24 September 2008

still figuring out religion

It's my third week here as a chaplain at harborview. I'm still astounded by the beauty of their weapons, as l. cohen might say -- the bright lights and electronic equipment, the hundreds of calmly suffering patients, the intense amount of healing, the intense lack of healing.

I'm blown away by the size of the project, the hospital in general, the mission to serve -- about all else -- the inmates of the county jails and the indigent and the non-english speaking poor, and all the rest of us that the statue of liberty still welcomes (i think). This place is a long way down the red road from "small steps" and "one person at a time". You can't have machine that bring back people's breathing and electrical currents with that kind of change. I think. Maybe.

So that still says nothing about chaplaincy and this experience and that's probably because I feel too green to do anything. So instead I'm going to share some passages I've read in the past few weeks. Some offerings I shared with fellow chaplains and fellow patients, during prayers and reflections, ministries of presence and compassion. They all run together towards their true nature as one.

That's perhaps the only surety I have in all this -- that separation from our true nature, our true nation, what I can, in my little jargon, the "One Love" -- is illness. And in that sense we are not well -- perhaps joyously and aware -- we are separated from our true selves, we are sick, we are in a giant late capitalist hospital. It's with that understanding that I record the gospel raps of brothers in the psych ward and hold the hands of recovering crack addicts crying about our future. It's only that handspun cord that makes all the shaking and tears and prayer make sense and not jumble.

So there's that. Johnny Cash whistles in the background.

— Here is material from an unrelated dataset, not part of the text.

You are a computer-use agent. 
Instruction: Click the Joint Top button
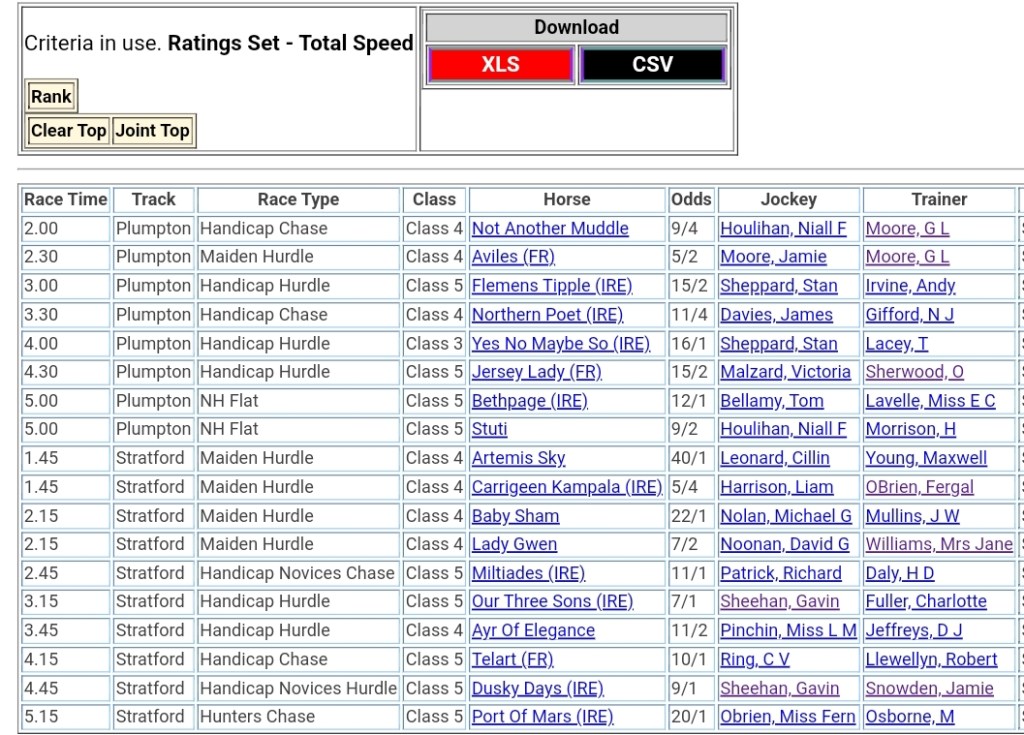152,130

1) from Neruda's _Hands of Day_

From so many rough hands
descended the tool,
the wineglass,
even the famous curve
of the hip that then pursued
the whole woman with its design!

The hand that forms
the wineglass of the form,
it conveys the pregnancy of the barrel
and the lunar line of the bell.

I ask some mighty hands
to help me
change the profile of the planets:
triangular stars
the traveler needs:
constellations like cold dice
of square clarity:
those hands that extract
secret rivers fro Antofagasta
until the water rectifies
its avarice lost in the desert.

I want all the hands of men
to knead mountains
of bread and to gather
all the fish from the sea,
all the olives
from the olive tree,
all the love not yet wakened
and to leave a gift
in each of the hands
of the day.


2) from Wendell Berry's _The Unsettling of America_

Some prominent agricultural economists are still finidng it possible to pretend that the only issues involved are economic, but that possiblity is diminishing. I recently attended a meeting at which an agricultural economist argued that there is no essential difference between owning and renting a farm. A farmer stood up in the audience and replied: "Professor, I don't think our ancestors came to Ameirca in order to rent a farm."
'Nough said.
 
 
3) from Brother Lawrence in 1666
 
Having found in many books different methods of going to God, and divers practices of the spiritual life, I thought this woul serve rather to puzzle me than facilitate what I sought after, which was nothing but how to become wholly God's. This made me resovle to give the all for the all; so after having given myself wholly to God, that He might take away my sin, I renounced, for the love of Him, everthing that was not He, and I began to live as if there was none but He and I in the world. Sometimes I considered myself before Him as a poor criminal at the feet of his judge; at other times I beheld Him in my heart as my Father, as my God. I worshipped Him the oftenest that I could, keeping my mind in His holy presence, and recalling it as often as I found it wandered from Him. I found no small pain in this exercise, and yet I continued it, notwithstanding all the difficulties that occurred, without trobling or disquieting mself when my mind had wandered involuntarily. I made this my business as much all the day long as at the appointed times of prayer; for at all times, every hour, every minute, even in the height of my business, I drove away from my mind everything that was capable of interrupting my thought of God.
 
4) from some Advaita text, possibly Sankara, quoted by Ken Wilber
 
The world is illusory
Brahman alone is real
Brahman is the world
 
*
 
Not much explanation necessary, I think, but I'll step on that by pointing out I've come much further with Christianity understanding the talk of God in 3 as shorthand for the understanding so clearly present in 4; that is, that by considering ourselves in a universe that only includes me and god (atman and brahman) we are effectively considering everything we see, from the homeless woman in the hallway to a dysfunctional google calendar, to be god.
 
And it's worth nothing that the instructions on meditation are, well, exact. That's all we need, really, if we can follow it.